MillenniumPost
Delhi

Delhi may seek extension of cess collection till after 2022 at GST Council meet: Sisodia

New Delhi: With non-BJP ruled states opposing the GST compensation options offered to them by the Central Government and a fiery GST Council meeting scheduled for today (Monday), Deputy Chief Minister Manish Sisodia said that Delhi was not even presented with an option.

The 42nd GST Council meeting which is scheduled for 11 am today will see Sisodia, who is also Delhi's Finance Minister, demand an extension of cess collection till after 2022. Speaking to Millennium Post, he said, "Our demand is that the Centre should take a loan and give it states and that cess collection should be done after 2022," a position echoed by opposition-ruled states.
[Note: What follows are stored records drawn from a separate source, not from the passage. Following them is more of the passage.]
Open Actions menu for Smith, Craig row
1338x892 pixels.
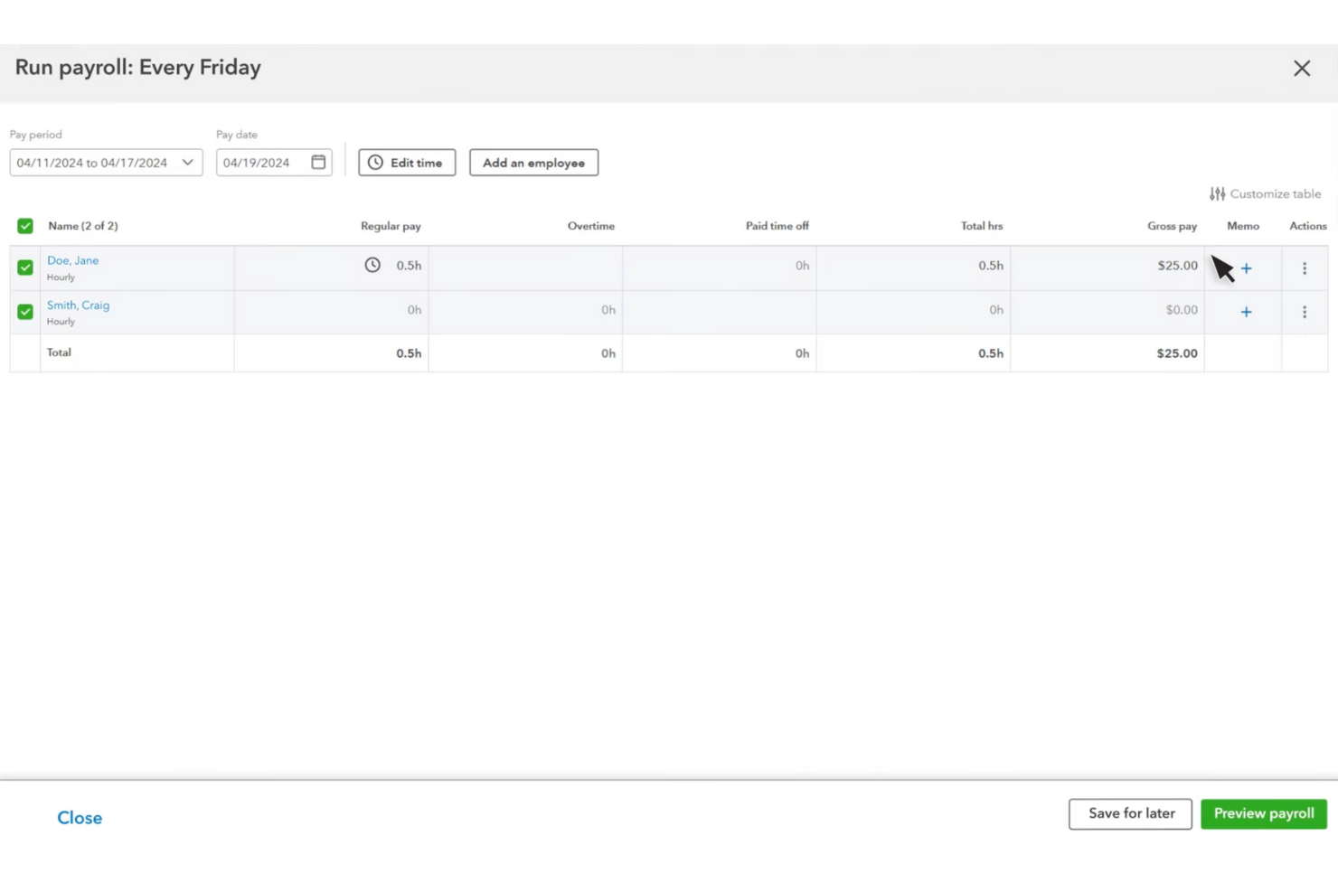[1305, 312]
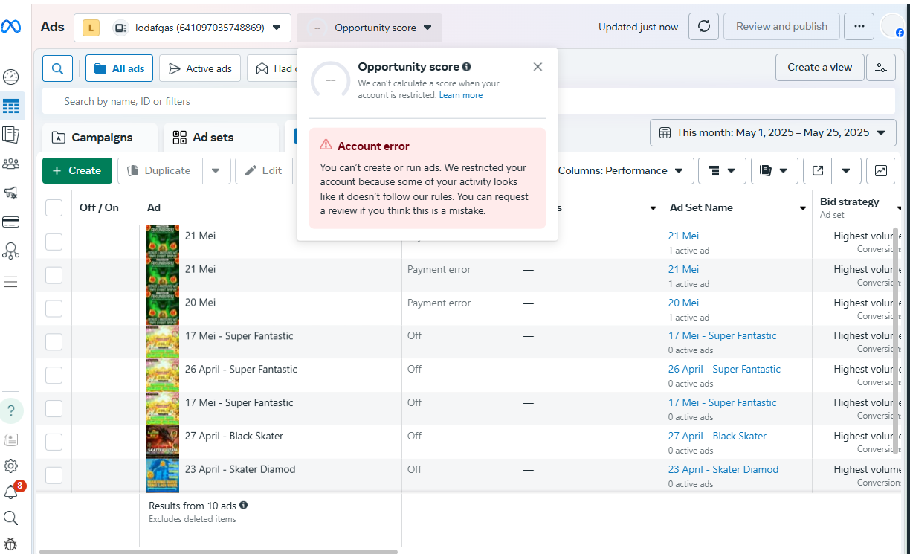Follow the Learn more link
910x554 pixels.
[460, 95]
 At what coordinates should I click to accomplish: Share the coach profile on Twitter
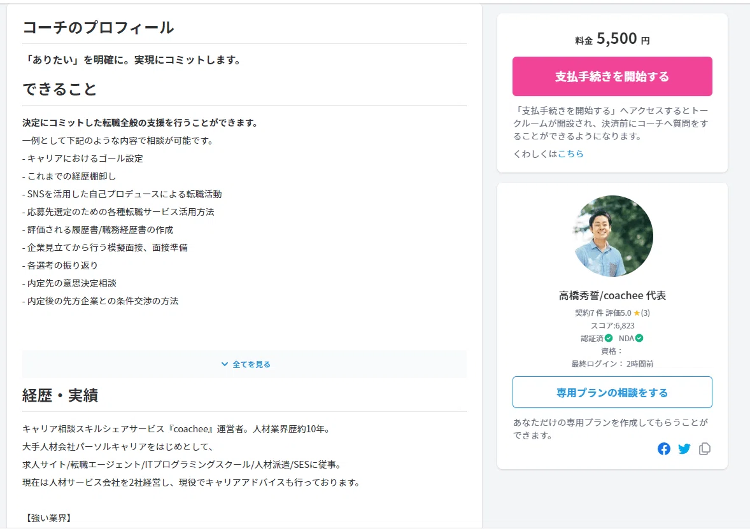684,449
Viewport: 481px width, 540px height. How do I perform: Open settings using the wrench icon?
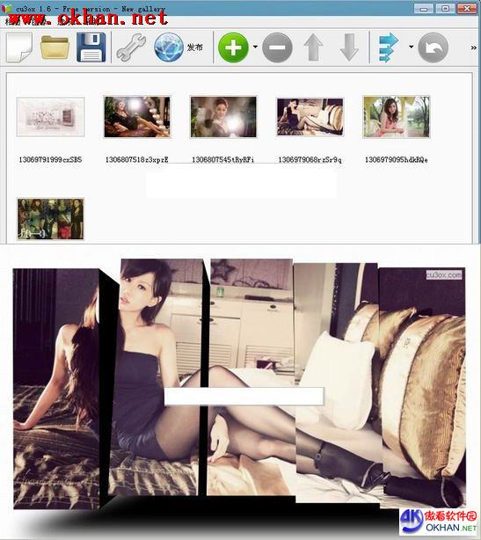click(x=131, y=47)
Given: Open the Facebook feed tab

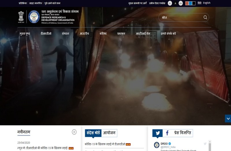Looking at the screenshot, I should click(167, 133).
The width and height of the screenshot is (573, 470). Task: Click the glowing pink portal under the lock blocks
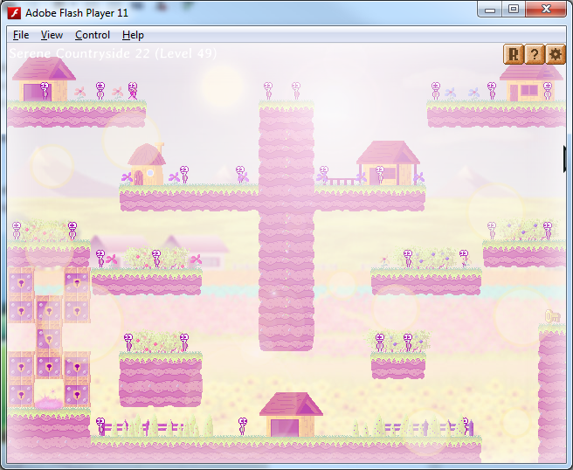pyautogui.click(x=49, y=400)
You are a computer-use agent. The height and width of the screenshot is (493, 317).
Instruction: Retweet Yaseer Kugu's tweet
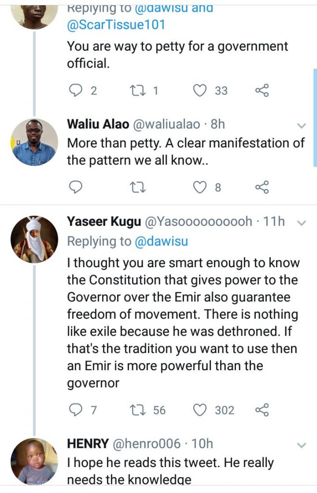(137, 410)
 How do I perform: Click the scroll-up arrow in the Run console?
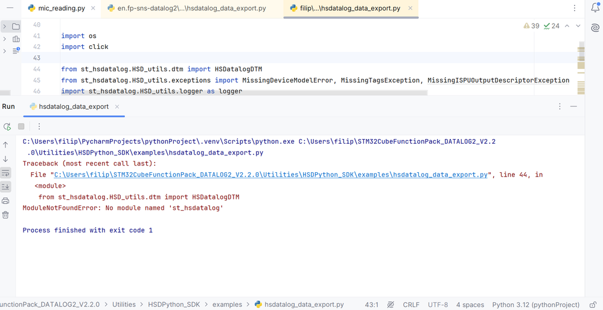click(x=6, y=145)
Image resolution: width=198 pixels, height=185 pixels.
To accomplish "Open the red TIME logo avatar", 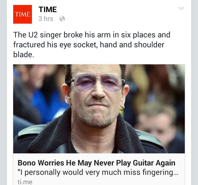I will tap(23, 14).
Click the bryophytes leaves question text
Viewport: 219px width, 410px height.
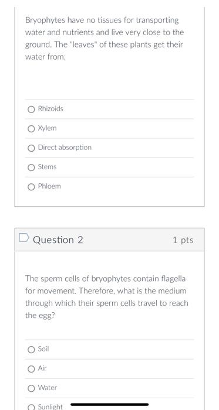point(105,39)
The Centre had in August given two options to states — either borrow Rs 97,000 crore from a special window facilitated by the Reserve Bank of India or borrow Rs 2.35 lakh crore from the market — and had also proposed extending the compensation cess levied on luxury, demerit and sin goods beyond 2022 to repay the borrowing.

Sisodia said that other states have selected option one of the two above-mentioned options. Delhi being a Union Territory does not have both options, i.e, it cannot borrow money from the RBI to meet the shortfall.

The Delhi government has a revenue shortfall of Rs 21,000 crore in the ongoing financial year.

After the last GST council meeting in August, Sisodia had said, "The central government should take a loan on our behalf as we also need to pay salaries to our doctors, teachers, engineers and other employees," adding that he was not against the idea of GST, but the Centre's way of implementing it.

Around 21 states, mostly ruled by the BJP or its allies have opted to borrow Rs 97,000 crore from the RBI to meet the GST revenue shortfall. Chief ministers of opposition-led states like West Bengal, Kerala, Delhi, Telangana, Chhattisgarh and Tamil Nadu — have written to the Centre opposing the options that require states to borrow to meet the shortfall.

They have not yet accepted the borrowing options offered by the Centre and are likely to demand an alternative mechanism for funding their GST compensation deficit. They feel that the constitutional liability of compensating the states lies with the Union government, according to public positions they have taken earlier.

In the current fiscal, the states are staring at Rs 2.35 lakh crore Goods and Services Tax (GST) revenue shortfall, of which the Centre claims about Rs 97,000 crore is on account of GST implementation and the remaining — Rs 1.38 lakh

crore — is owing to the

impact of COVID-19 on states' revenues.